Besides MBR & BIOS, is it possible for a rootkit to stay persistent after a format of the hard drive?
Normally, no. Not in a self-bootable area. You might have data not overwritten by the disk wipe, in "out-of-band" areas, but those areas aren't normally accessible, and if made so, they also become accessible to the wipe.
Theoretically, for very large values of theoretically, yes. In some hard drives, there may be a third memory area that is accessible, self-booting and capable of hosting a complex malware (as complex as, say, a minimal Linux kernel).
(Update: the above trick has been reported in the wild by Kaspersky)
This area is normally not accessed (for programming) through the data cable by which the hard drive is connected to the host computer, but through a specialized JTAG connector which is only used during the manufacturing process.

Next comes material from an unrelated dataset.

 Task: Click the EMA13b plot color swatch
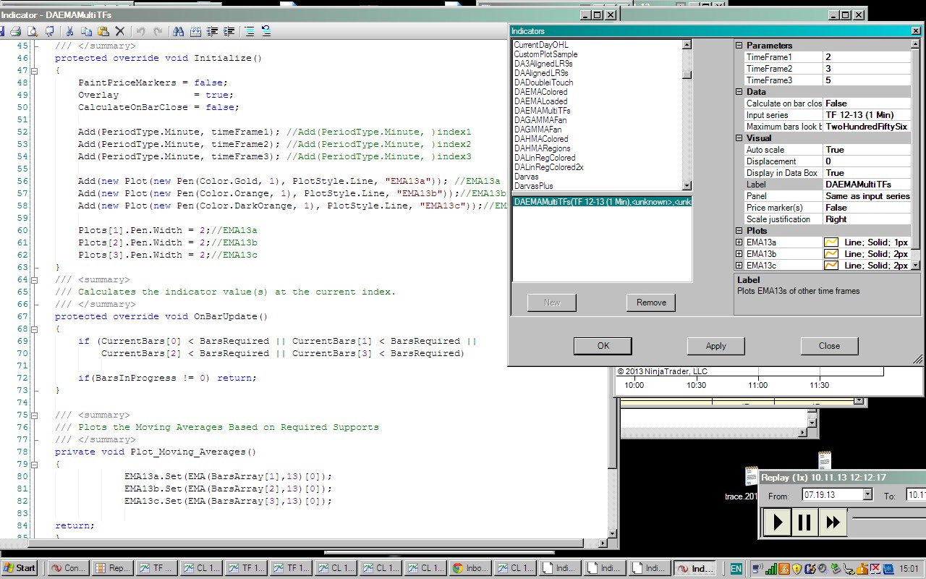(831, 254)

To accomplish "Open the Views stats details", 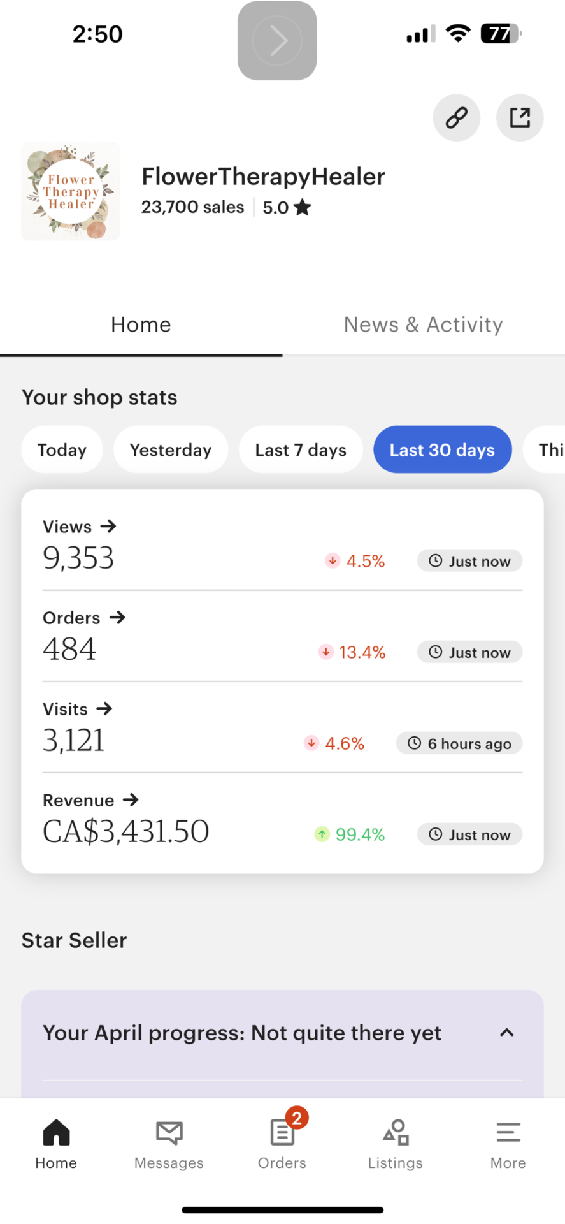I will [x=80, y=527].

Also, the programming instructions must be specifically adapted for the hard drive controller CPU chip; just as the same HTTP protocol may be "spoken" by a Motorola-powered old Mac or an Intel 80386, but the two CPUs won't ever "speak" the same language, so two disks from the same manufacturer may have an Avago chip, or a Marvell one - and they will require different and totally incompatible instructions.
The problem then is that the malware would have to be specifically targeted, and in most if not all cases, hardware physical access to the JTAG connector through a custom cable will be required. So a purely software malware would have no chances. Unless some programming backdoor had been burned in the firmware by the manufacturer, in order to save some bucks and do without the whole JTAG stuff. Which, predictably, it seems to have been the case.

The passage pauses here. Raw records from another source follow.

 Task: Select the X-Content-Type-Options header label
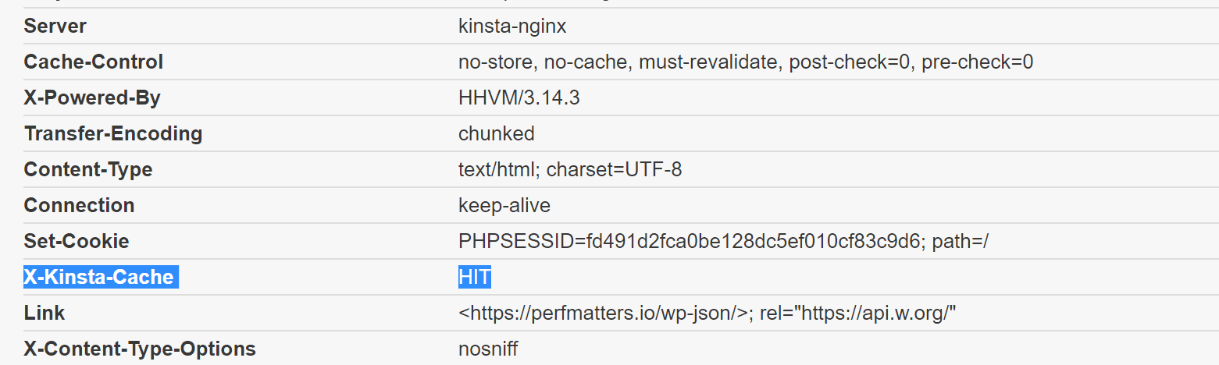click(140, 349)
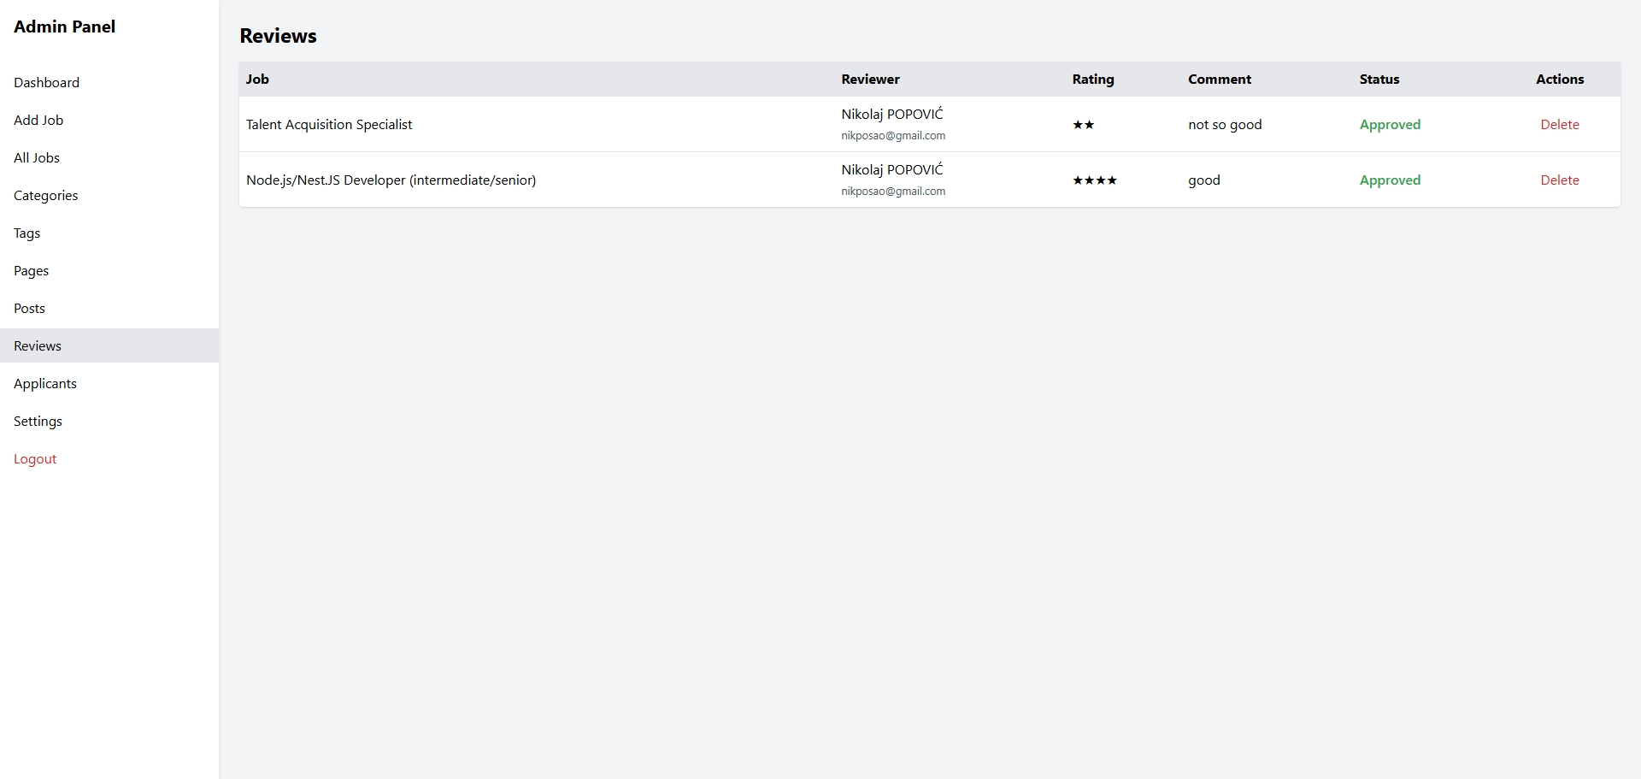This screenshot has width=1641, height=779.
Task: Click the Talent Acquisition Specialist job title
Action: (329, 125)
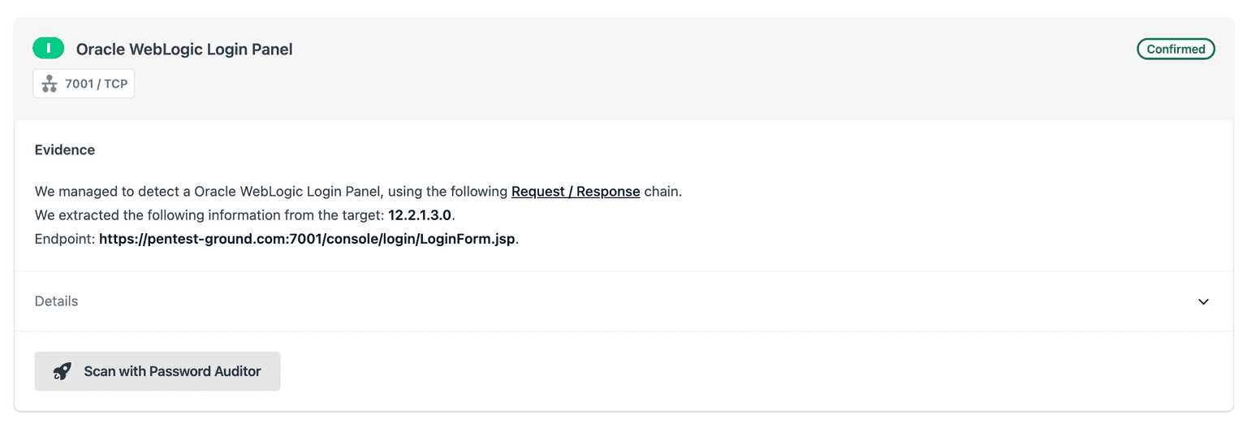Click the green info severity badge
The image size is (1247, 424).
[48, 49]
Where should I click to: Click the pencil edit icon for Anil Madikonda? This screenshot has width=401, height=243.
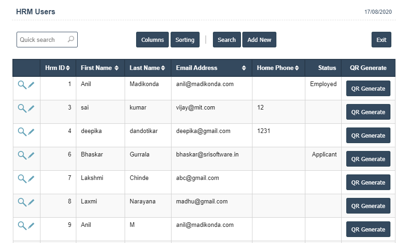click(31, 85)
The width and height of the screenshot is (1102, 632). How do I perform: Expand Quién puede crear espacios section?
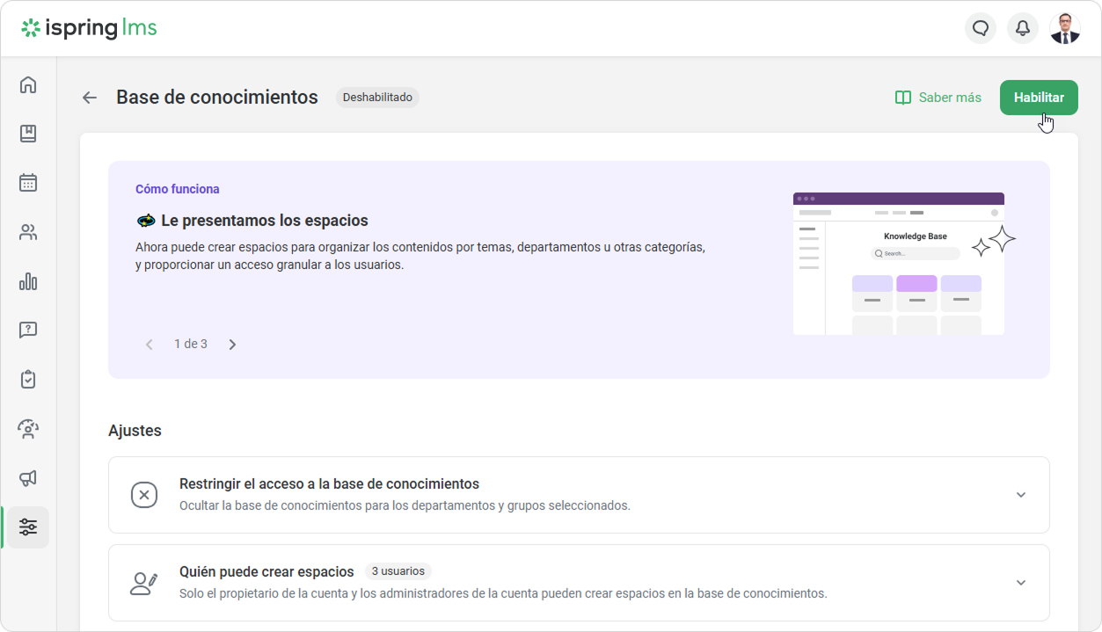point(1021,583)
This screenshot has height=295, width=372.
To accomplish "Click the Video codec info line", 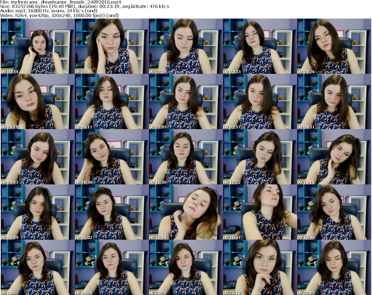I will click(60, 16).
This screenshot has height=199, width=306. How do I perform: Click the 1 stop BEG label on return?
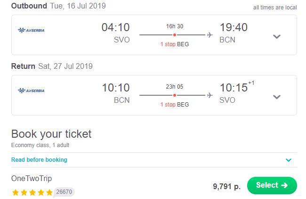pos(175,105)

A disk thus hacked is completely untrustworthy. Whatever you do to a hard disk from the SATA cable is actually no more than a polite request to the disk SoC to perform some action on your behalf. Untampered SoCs will obey (or lie to you to your advantage: for example reporting that a sector has been written instantly, while in reality it is being held in a write-back cache to increase performances). A tampered SoC might disobey and lie about it (and will do so, or there would no point in tampering).
You could (ask it to) overwrite the boot loader, read it back and receive an enthusiastic confirmation that it has been zeroed; (ask to) write a clean boot loader in its place, re-read it and receive a haughty confirmation that it has been written and committed. Then power cycle... and still have a malicious boot loader come out of the disk instead of the one you believed should have been there, thus bluepilling the system.
Of course, the malware should be aware of the operating system in use in order to infect it, and gain, through it, a more sophisticated access to files, network, keyboard and so on. It would do so by intercepting the operating system attempts to load its own code from disk, supplying instead modified code containing the infection routines. The modified code would need to be compatible with the operating system, and it would be powerless should the operating system self-check its own code, unless even more advanced techniques were used.
Actual probability is in the low noughts for any reasonably common scenario.
On the other hand... if you just received a brand new desktop as a token of NSA's appreciation for your work, then no - wiping the disk, zeroing its HPA and DCO and Gutmann-blasting every single sector it has, will not be enough.
If it replaced the BIOS, it could, through the Windows Platform Binary Table (WPBT), provide a malware stored there, reinfecting a Windows machine even after replacing the hard disk with a new one.
This is what was used by the lenovo rootkit from August 2015 to persist itself even after a clean reinstall.